● Given task:
Reproduce the rows below verbatim, from the line containing "Click the /home/eric/klipper directory path" through the line containing "pyautogui.click(x=180, y=110)", both included, and output nothing else.

● Recorded information:
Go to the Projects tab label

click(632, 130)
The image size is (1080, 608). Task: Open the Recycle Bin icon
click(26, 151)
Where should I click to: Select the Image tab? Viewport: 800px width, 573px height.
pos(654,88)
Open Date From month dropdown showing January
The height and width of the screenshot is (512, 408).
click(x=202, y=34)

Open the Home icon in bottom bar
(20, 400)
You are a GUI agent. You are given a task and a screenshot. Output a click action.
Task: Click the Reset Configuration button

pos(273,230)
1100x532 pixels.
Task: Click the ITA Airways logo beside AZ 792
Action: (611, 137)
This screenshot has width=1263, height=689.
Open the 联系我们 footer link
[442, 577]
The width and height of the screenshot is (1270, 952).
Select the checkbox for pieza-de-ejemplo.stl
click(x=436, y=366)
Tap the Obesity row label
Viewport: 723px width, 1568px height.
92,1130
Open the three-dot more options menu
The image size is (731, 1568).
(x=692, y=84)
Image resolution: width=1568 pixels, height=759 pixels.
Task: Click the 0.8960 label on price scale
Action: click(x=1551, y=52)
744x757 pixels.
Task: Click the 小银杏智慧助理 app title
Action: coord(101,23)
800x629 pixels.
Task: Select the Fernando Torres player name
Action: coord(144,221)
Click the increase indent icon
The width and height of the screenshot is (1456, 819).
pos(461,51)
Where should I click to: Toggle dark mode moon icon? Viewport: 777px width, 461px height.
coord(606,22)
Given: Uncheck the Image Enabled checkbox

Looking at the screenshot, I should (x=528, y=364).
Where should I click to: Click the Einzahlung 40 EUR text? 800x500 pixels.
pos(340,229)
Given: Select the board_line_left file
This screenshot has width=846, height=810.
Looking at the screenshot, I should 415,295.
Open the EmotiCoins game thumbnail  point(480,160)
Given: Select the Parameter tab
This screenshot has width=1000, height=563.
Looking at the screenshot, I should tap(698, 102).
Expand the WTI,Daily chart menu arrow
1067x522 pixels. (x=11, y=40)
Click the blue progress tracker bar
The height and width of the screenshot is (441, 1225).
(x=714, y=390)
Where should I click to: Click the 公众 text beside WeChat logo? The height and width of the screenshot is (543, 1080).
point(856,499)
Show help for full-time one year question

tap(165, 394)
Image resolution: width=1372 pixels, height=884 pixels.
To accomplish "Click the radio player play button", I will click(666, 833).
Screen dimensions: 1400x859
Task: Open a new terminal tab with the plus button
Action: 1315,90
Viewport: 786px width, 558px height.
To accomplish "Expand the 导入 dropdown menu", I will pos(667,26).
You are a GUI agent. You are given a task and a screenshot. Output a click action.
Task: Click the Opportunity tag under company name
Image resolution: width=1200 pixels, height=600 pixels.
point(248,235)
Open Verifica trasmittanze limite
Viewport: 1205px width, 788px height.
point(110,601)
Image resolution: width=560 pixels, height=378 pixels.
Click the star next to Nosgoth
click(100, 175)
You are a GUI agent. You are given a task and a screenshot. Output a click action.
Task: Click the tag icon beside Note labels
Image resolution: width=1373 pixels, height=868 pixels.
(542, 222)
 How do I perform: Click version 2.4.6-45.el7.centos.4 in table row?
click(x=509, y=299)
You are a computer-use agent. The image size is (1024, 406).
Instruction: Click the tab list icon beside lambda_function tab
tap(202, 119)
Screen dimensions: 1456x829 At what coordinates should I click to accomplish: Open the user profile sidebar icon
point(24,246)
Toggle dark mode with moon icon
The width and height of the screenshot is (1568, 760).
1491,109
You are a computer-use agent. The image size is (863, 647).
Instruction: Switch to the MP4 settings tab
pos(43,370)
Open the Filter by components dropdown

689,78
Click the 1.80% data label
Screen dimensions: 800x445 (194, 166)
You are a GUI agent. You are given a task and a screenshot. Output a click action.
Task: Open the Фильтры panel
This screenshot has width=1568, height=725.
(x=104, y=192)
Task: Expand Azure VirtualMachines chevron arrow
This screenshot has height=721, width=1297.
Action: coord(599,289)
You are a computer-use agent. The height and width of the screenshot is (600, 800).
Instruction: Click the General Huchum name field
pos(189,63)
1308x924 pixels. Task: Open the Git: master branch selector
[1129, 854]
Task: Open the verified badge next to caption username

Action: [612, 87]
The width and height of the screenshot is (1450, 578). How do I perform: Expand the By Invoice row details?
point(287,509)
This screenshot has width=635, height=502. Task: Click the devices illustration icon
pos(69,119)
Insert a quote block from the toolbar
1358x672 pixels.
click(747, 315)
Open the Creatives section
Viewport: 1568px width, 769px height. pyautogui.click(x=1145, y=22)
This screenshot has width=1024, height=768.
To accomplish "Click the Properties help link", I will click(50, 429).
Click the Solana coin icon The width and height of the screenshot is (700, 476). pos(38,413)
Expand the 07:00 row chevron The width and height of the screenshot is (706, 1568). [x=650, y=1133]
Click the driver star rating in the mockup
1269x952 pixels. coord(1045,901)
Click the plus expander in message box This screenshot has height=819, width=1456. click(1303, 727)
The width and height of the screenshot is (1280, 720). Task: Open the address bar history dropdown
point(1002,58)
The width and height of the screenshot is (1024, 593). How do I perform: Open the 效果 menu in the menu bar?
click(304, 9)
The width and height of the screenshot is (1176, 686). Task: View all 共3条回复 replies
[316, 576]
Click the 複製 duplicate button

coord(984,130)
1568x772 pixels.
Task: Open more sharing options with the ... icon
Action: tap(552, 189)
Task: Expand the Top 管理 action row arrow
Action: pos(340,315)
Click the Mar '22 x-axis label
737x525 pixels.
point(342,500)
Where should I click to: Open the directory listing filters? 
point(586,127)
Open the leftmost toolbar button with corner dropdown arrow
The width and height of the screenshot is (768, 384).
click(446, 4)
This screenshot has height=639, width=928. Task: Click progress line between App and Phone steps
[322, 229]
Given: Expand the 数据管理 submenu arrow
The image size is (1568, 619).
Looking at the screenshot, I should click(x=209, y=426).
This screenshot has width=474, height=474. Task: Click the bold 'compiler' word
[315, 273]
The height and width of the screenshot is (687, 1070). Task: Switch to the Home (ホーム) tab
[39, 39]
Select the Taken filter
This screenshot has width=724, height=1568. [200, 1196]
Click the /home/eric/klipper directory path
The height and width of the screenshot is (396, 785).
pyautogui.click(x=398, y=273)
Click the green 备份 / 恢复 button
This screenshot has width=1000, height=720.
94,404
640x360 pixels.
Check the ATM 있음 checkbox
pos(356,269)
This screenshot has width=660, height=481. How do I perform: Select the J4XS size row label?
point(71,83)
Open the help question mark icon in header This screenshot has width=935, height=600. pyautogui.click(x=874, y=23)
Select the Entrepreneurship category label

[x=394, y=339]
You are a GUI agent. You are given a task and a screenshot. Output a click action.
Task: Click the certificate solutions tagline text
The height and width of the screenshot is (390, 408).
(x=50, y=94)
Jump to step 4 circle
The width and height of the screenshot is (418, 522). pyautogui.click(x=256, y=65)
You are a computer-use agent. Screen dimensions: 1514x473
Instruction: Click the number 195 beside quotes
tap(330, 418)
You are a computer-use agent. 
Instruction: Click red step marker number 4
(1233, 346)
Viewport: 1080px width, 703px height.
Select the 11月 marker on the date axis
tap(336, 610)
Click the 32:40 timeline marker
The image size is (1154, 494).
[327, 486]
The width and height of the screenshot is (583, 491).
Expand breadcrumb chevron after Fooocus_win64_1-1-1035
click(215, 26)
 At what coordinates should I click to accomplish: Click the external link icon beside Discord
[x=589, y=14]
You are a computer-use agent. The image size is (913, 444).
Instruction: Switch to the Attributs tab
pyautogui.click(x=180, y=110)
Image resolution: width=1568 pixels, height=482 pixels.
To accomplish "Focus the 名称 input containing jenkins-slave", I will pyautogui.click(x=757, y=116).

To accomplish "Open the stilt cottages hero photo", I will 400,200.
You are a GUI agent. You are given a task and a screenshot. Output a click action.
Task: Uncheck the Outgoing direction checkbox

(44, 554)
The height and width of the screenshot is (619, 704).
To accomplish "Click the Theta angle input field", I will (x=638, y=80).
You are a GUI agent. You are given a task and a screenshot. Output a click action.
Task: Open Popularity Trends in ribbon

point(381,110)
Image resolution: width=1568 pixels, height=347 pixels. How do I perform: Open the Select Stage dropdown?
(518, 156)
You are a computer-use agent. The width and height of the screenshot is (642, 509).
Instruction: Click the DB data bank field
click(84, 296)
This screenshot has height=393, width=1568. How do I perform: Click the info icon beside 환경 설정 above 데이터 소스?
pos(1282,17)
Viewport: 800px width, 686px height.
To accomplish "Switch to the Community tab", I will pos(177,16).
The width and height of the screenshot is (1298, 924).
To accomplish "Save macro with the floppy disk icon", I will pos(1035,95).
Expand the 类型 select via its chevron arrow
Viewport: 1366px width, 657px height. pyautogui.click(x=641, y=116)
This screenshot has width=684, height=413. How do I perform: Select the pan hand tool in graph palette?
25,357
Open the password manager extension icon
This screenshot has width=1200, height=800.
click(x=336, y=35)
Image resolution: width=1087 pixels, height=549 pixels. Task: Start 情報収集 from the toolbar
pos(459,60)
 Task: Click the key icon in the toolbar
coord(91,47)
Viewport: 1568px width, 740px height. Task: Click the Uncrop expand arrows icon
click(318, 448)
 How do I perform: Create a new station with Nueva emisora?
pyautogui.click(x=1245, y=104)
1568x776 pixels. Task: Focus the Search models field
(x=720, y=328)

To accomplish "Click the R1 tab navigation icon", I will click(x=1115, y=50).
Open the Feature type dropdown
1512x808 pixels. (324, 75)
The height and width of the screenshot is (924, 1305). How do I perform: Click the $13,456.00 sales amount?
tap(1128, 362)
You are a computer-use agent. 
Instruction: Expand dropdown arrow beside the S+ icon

● Task result:
Click the /home/eric/klipper directory path
The height and width of the screenshot is (396, 785).
pyautogui.click(x=398, y=273)
Click the green 备份 / 恢复 button
This screenshot has width=1000, height=720.
94,404
640x360 pixels.
Check the ATM 있음 checkbox
pos(356,269)
This screenshot has width=660, height=481. How do I perform: Select the J4XS size row label?
point(71,83)
Open the help question mark icon in header This screenshot has width=935, height=600. pyautogui.click(x=874, y=23)
Select the Entrepreneurship category label

[x=394, y=339]
You are a GUI agent. You are given a task and a screenshot. Output a click action.
Task: Click the certificate solutions tagline text
The height and width of the screenshot is (390, 408).
(x=50, y=94)
Jump to step 4 circle
The width and height of the screenshot is (418, 522). pyautogui.click(x=256, y=65)
You are a computer-use agent. Screen dimensions: 1514x473
Instruction: Click the number 195 beside quotes
tap(330, 418)
You are a computer-use agent. 
Instruction: Click red step marker number 4
(1233, 346)
Viewport: 1080px width, 703px height.
Select the 11月 marker on the date axis
tap(336, 610)
Click the 32:40 timeline marker
The image size is (1154, 494).
[327, 486]
The width and height of the screenshot is (583, 491).
Expand breadcrumb chevron after Fooocus_win64_1-1-1035
click(215, 26)
 At what coordinates should I click to accomplish: Click the external link icon beside Discord
[x=589, y=14]
You are a computer-use agent. The image size is (913, 444).
Instruction: Switch to the Attributs tab
pyautogui.click(x=180, y=110)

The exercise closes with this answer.